His adventures on location directly reflected in the drama onscreen, Flaherty overcame enormous physical and technical challenges filming in remote, rugged locations, only to confront more insurmountable ones within the precarious wilds of commercial film distribution and studio production. Flaherty was an esteemed figure in his time, yet continually frustrated by the creative binds of the box office and those who could not comprehend his unusual methods. A colorful, tumultuous career riddled with forsaken films and unrealized projects, Flaherty's trailblazing path echoed that of another passionate, independent spirit, Orson Welles—to whom Flaherty sold a story for Welles' own unfinished film It's All True.
Over the years, Flaherty's films have benefitted from preservation, restoration and most recently, dramatic rediscovery. His daughter Monica Flaherty took the restoration of Moana one step further by meticulously recreating a naturalistic soundtrack for her father's formerly silent work, and was able to finally complete the extended process on DCP last year. In 2012, curators at Harvard's Houghton Library found a long lost nitrate print of Flaherty's short film Oidhche Sheanchais (A Night of Storytelling). Aside from being a precious missing piece of Flaherty’s spare output,it is the first sound film in the Gaelic language, and it features the cast of Man of Aran. This momentous find was restored to 35mm and premiered at Il Cinema Ritrovato in Bologna last year.
Fully immersing himself in their lives and involving the subjects in the filmmaking process, Flaherty created a unique documentary form which seen from today's vantage—as the concept of “documentary” is continually widened and challenged—approaches a more experimental and innovative hybrid shape. Flaherty's fearless ventures into the unknown were exhilarating turning points which ultimately opened the door to endless possibilities in the worlds of both fictional and ethnographic filmmaking. — Brittany Gravely
The Harvard Film Archive is thrilled to present a retrospective of Flaherty’s work including Moana with Sound, the 2014 2K digital picture and sound restoration of Monica Flaherty’s 1980 16mm sound version of the 1926 35mm silent film by Robert Flaherty and Frances Hubbard Flaherty. The film will be presented by Sami van Ingen, visual artist and great-grandson of Robert and Frances Flaherty, who produced the restoration with film curator and historian Bruce Posner.

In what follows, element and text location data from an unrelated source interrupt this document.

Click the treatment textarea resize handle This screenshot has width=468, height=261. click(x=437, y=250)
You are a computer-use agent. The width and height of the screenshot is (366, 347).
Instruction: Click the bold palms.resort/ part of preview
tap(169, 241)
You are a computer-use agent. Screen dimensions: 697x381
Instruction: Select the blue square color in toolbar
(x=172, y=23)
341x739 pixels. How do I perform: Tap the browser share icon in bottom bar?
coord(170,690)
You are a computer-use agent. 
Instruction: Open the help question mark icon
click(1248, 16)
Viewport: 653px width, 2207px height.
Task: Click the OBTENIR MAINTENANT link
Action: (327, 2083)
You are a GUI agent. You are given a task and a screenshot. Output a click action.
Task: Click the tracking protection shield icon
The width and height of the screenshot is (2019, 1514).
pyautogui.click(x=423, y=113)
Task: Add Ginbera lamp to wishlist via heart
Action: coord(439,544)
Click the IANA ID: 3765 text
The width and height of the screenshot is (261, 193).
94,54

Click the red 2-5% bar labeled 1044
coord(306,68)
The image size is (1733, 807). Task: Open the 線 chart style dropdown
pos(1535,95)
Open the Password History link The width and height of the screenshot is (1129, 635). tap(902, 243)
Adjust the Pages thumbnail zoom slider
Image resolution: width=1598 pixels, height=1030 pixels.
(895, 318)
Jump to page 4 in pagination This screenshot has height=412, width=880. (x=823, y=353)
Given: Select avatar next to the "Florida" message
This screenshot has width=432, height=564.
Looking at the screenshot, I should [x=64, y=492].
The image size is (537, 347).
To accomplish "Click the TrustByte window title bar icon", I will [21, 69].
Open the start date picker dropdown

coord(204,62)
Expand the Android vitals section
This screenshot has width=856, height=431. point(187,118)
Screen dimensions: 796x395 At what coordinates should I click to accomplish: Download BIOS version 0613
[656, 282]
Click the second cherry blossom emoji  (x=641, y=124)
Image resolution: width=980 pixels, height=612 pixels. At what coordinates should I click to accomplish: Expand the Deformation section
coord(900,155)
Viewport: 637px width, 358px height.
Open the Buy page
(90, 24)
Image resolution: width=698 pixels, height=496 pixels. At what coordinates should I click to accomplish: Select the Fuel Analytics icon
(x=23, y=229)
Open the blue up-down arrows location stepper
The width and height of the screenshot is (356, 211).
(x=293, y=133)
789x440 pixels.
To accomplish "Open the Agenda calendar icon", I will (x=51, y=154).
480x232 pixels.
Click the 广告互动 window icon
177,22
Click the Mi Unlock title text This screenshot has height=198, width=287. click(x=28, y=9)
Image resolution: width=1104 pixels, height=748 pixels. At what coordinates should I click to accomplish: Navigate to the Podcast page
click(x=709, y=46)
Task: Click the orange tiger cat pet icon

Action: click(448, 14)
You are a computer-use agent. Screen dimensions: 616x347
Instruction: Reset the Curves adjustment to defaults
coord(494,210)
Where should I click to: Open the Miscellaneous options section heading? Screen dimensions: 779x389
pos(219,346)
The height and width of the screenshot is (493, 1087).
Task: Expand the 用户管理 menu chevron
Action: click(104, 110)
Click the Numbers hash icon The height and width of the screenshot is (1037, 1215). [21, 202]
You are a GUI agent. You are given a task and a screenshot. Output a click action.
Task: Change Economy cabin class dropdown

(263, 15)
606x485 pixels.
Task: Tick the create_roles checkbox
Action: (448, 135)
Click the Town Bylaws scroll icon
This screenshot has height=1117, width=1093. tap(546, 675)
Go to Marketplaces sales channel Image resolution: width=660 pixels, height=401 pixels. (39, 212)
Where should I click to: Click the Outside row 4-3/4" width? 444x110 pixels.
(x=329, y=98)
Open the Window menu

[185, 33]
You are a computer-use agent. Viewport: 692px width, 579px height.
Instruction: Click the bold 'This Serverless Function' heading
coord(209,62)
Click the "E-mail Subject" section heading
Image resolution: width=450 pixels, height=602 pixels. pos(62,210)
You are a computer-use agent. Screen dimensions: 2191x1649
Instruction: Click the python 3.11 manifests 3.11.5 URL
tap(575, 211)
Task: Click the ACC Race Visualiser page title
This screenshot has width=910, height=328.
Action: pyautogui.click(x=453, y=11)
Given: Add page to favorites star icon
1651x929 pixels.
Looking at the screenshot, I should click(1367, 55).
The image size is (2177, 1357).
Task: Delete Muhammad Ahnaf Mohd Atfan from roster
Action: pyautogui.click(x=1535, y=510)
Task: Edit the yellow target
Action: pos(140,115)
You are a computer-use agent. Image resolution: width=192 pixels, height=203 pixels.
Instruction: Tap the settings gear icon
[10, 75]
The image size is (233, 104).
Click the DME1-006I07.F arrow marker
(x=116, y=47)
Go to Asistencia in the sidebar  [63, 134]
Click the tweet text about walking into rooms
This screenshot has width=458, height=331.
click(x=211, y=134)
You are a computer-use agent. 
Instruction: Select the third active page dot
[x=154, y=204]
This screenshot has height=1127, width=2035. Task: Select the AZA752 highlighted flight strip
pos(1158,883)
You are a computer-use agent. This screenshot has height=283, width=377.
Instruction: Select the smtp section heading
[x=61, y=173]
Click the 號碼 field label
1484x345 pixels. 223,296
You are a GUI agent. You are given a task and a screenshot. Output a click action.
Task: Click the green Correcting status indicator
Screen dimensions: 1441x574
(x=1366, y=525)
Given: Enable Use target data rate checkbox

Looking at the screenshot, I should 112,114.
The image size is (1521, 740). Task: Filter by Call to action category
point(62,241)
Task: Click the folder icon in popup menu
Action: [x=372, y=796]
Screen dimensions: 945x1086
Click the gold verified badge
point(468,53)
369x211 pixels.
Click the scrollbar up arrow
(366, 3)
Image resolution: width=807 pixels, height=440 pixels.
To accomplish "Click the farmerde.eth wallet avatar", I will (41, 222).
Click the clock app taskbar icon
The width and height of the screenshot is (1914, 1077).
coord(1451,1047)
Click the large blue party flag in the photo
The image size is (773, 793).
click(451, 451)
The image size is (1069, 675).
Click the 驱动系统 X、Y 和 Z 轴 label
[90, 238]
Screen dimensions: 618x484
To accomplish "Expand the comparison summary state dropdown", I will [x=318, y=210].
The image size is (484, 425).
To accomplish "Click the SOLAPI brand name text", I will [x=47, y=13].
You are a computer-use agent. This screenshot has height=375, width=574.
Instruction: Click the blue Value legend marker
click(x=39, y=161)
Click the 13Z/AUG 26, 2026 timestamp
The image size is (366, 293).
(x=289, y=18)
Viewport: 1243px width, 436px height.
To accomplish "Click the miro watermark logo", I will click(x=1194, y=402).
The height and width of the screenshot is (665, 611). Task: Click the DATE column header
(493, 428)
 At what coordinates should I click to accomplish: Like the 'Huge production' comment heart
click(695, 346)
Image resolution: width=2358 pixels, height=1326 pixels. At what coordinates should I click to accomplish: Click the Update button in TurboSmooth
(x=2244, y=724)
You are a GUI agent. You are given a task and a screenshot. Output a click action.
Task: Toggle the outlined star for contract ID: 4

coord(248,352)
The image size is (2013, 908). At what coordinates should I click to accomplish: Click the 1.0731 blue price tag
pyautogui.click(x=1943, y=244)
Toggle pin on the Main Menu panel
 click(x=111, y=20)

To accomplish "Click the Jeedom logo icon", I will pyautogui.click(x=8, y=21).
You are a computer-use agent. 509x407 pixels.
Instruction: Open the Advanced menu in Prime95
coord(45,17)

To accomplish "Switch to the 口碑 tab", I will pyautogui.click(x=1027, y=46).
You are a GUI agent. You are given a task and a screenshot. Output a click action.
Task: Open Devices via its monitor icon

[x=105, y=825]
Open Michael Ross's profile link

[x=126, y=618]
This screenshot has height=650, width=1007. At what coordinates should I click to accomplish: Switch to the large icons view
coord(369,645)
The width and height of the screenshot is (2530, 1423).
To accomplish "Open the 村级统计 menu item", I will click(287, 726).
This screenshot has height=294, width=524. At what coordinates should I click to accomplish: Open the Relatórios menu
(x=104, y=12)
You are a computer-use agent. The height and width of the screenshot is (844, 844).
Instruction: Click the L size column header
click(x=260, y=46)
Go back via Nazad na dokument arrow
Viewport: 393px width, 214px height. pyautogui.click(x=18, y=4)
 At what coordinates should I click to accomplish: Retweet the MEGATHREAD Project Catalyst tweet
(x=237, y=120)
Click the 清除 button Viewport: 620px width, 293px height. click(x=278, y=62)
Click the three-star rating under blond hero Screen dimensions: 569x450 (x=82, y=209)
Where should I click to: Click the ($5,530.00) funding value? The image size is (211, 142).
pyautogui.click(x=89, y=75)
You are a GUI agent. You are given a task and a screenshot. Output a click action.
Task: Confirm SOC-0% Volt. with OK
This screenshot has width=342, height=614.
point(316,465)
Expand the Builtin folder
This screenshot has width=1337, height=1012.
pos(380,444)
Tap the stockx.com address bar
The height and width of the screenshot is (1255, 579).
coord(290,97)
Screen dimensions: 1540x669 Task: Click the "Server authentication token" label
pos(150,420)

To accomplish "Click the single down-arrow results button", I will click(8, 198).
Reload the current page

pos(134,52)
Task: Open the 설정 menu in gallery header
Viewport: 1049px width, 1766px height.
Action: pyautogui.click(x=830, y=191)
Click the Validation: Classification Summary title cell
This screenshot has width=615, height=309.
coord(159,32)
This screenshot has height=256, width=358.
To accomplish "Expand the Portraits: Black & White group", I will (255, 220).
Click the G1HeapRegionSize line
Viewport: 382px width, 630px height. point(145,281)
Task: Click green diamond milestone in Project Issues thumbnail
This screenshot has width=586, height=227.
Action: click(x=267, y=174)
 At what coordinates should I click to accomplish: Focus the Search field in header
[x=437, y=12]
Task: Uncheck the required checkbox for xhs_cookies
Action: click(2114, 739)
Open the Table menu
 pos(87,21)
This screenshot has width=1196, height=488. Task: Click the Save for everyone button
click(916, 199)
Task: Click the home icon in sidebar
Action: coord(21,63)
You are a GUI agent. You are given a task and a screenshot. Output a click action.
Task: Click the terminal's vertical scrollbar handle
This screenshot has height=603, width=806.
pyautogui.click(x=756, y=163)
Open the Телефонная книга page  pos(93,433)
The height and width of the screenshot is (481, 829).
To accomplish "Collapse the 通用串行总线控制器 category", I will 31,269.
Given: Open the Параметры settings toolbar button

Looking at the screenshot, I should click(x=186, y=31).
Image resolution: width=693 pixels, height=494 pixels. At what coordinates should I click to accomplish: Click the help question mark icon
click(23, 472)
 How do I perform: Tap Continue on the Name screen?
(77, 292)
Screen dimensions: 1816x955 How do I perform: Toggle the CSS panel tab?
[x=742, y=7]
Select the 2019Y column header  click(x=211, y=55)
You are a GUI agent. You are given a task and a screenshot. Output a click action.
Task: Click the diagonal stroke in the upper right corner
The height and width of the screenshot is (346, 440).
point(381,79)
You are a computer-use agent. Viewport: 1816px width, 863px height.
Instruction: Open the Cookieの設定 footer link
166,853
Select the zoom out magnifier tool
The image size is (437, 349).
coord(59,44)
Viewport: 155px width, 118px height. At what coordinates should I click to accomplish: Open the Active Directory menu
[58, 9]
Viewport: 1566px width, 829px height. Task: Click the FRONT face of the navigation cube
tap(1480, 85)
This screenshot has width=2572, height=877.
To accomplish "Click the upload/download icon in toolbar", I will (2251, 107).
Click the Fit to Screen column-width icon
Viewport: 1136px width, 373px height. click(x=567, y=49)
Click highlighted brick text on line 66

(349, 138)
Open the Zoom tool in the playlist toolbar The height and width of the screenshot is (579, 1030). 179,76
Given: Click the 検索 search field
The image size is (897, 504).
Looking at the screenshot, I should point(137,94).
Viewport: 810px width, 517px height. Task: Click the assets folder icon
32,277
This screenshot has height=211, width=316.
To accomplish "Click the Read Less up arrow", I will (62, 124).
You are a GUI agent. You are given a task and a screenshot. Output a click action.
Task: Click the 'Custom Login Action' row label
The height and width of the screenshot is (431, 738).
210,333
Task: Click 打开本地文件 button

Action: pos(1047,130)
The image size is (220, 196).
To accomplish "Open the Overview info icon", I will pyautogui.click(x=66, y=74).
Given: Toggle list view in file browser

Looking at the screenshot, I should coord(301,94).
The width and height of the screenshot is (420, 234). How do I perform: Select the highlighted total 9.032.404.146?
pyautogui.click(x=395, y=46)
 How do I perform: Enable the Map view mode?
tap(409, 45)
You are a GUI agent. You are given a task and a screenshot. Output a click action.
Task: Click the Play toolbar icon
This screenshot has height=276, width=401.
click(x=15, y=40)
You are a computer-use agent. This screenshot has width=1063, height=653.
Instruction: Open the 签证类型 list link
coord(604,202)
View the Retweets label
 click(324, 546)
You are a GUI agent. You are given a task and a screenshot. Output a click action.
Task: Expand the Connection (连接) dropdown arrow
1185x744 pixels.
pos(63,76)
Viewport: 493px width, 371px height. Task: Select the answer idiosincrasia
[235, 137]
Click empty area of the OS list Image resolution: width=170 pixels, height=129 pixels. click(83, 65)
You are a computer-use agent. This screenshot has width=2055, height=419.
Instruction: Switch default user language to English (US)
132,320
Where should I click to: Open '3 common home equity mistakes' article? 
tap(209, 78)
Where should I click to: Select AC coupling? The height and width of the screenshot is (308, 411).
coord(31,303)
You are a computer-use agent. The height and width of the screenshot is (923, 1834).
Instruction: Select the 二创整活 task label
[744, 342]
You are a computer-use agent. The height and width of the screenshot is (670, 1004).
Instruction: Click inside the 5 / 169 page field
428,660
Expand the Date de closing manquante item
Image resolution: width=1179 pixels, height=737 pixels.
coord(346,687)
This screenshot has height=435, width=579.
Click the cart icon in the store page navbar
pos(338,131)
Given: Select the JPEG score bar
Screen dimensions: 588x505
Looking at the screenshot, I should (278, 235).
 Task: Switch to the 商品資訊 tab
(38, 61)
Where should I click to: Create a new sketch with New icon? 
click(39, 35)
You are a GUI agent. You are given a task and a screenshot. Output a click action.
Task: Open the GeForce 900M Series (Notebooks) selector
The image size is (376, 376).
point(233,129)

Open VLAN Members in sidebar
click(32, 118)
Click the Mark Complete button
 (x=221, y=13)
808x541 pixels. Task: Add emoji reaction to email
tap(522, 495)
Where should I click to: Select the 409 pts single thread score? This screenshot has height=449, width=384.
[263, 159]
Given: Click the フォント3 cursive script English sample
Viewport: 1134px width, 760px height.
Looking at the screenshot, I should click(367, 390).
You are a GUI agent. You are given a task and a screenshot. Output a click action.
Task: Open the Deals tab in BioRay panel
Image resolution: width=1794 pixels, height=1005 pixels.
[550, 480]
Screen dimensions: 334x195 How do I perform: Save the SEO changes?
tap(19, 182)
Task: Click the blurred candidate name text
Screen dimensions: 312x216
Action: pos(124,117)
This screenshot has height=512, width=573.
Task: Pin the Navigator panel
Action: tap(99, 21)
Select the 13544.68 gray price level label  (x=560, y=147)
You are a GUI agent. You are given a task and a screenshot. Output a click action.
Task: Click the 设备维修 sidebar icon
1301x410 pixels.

We are also presenting the local premiere of Oidhche Sheanchais which will be accompanied by a symposium focused on the film's significance and history Thursday, February 19 from 2pm – 4pm at the Harvard Film Archive, followed by a reception at Houghton Library. The afternoon will include presentations by Catherine McKenna and Natasha Sumner of Harvard’s Department of Celtic Languages and Literatures, among others.